Early testimony focused on whether the screams that Burger said she heard were those of a terrified woman about to be shot to death, as prosecutors allege, or were instead Pistorius’s desperate shrieks for help after a fatal mistake, as the defense contends.
Burger, who lives about 195 yards from Pistorius’s house, gave her account of the sequence of events.
“I was woken up by a woman’s petrified screams. I heard her screaming first,” Burger said. “Then I heard her call for help. Then I heard a man call for help three times. I then made a call. . . . I gave the phone to my husband and he spoke to security. Afterward, I heard the woman’s petrified screams again.”
Burger said she then heard four gunshots, with a gap between the first shot and the rest, and more screaming.
“I heard her voice during the shots,” she said. “Shortly after the shots was the last time I heard that woman.”
Barry Roux, the chief defense lawyer, opened his cross-examination by asking Burger whether she thought Pistorius was a liar. She didn’t directly answer but questioned Pistorius’s version.

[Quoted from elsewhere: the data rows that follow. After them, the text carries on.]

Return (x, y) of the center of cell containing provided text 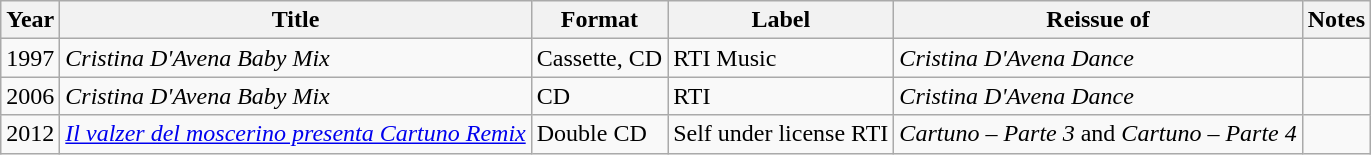
Il valzer del moscerino presenta Cartuno Remix (296, 134)
Cassette, CD (599, 58)
Format (599, 20)
Label (781, 20)
Double CD (599, 134)
Reissue of (1098, 20)
CD (599, 96)
RTI (781, 96)
Notes (1336, 20)
Year (30, 20)
RTI Music (781, 58)
Cartuno – Parte 3 and Cartuno – Parte 4 (1098, 134)
Self under license RTI (781, 134)
2006 (30, 96)
2012 (30, 134)
Title (296, 20)
1997 (30, 58)
Pinpoint the cell where the given text exists, returning its (X, Y) midpoint coordinate. 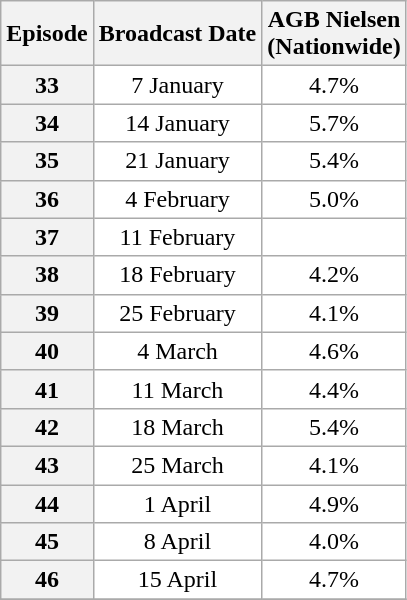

“I can only tell the court what I heard that evening,” Burger said. “I cannot understand how I could clearly hear a woman scream but Mr. Pistorius could not hear it.”
Pistorius pleaded not guilty to charges of murder, as well as three other counts relating to firing guns in public in unrelated incidents and illegal possession of ammunition.
If convicted of the murder charge, Pistorius could be sent to prison for at least 25 years before the possibility of parole, the minimum someone must serve if given a life sentence in South Africa.